I don’t believe this film ever played in my area, and the first time I heard of it was when it popped up with several Oscar nominations, including Best Picture and Best Actress (Jennifer Lawrence). So into my Netflix queue it went, and in Blu-Ray format it arrived, and...
Wow. Winter’s Bone is a tense story about a teenage girl pushed into danger by the acts of her father. Living in the backwoods of Missouri can be challenging enough, but for Ree (Lawrence) things go from hard to bad to worse. The eldest of three children, it’s fallen to her to be both mother and father. Mother because her actual mother has lost her mind, and father because he has simply disappeared.
This last is the drive behind the film’s plot. Ree’s dad was one of the best crystal meth cooks in the area. He was out of bail. To secure his bail, he put his property up as collateral. Now he’s vanished and if he doesn’t show for court he’ll forfeit bail. Which means Ree will lose the house, the property, and have nowhere to take care of mother and brother and sister.
Ree’s desperation to avoid this drives her to ask questions that maybe she shouldn’t, to go places where she’s not wanted, to risk her own life in order to save the lives of her siblings.
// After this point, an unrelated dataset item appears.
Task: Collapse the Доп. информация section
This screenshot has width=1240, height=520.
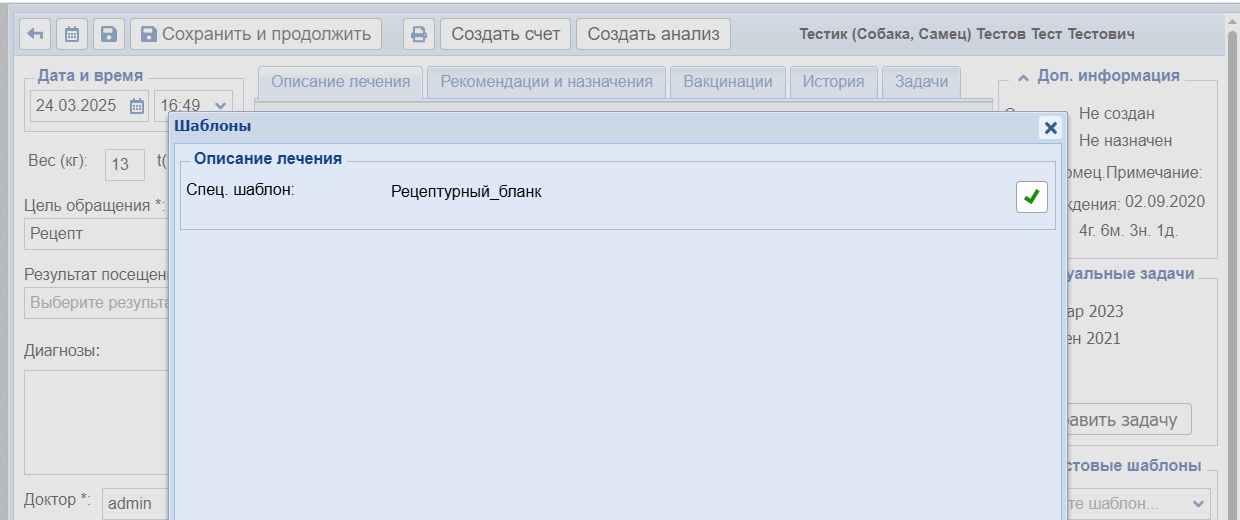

Winter’s Bone doesn’t revel in false leads or misleading tricks. Yet at the same time it’s unpredictable and engrossing. If you consider yourself a law-abiding citizen, Winter’s Bone is a small window into a world you might never understand. It is essentially a modern version of bootleggers versus revenuers, in this case meth producers versus the sheriff. Notions of good and bad don’t exist in this world. And while lip service is paid to blood, to family, it’s clear that the business takes priority over all. Antipathy underscores everything.
The film is rife with excellent and moving performances. Jennifer Lawrence should have taken the statuette that Natalie Portman didn’t deserve (because let’s face it, Black Swan was terrible and Portman’s performance was dreadful). Lawrence’s performance as Ree is a revelation and makes me excited to see how she’ll do as Katniss Everdeen in The Hunger Games. (In many ways, Winter’s Bone feels like a training camp for parts of The Hunger Games; it feels like District 12.)
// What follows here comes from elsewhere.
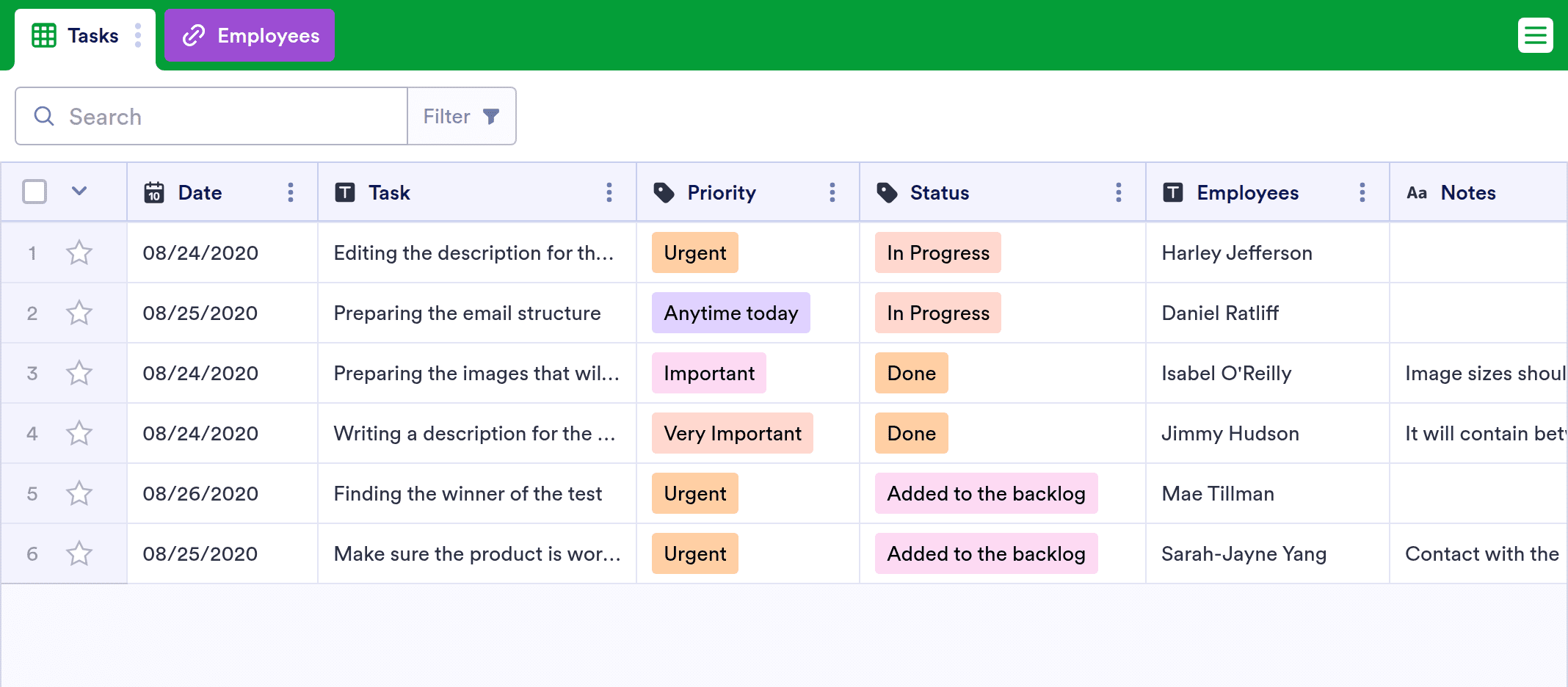
Task: Open the Filter dropdown
Action: [461, 116]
As much as I enjoyed her performance, though, I was taken away by John Hawkes as Teardrop, her uncle. His personal journey is as arduous as hers, maybe more so because he has no illusions as to where it may lead. He reeks of a fatalistic air, accepting his fate without surrendering to it, and this lends him such power and presence. Very well done, indeed.
At any time the film could have gone in any direction, and any of them would have felt right. As such, Winter’s Bone mimics life to perfection. Great film, well worth the effort to see.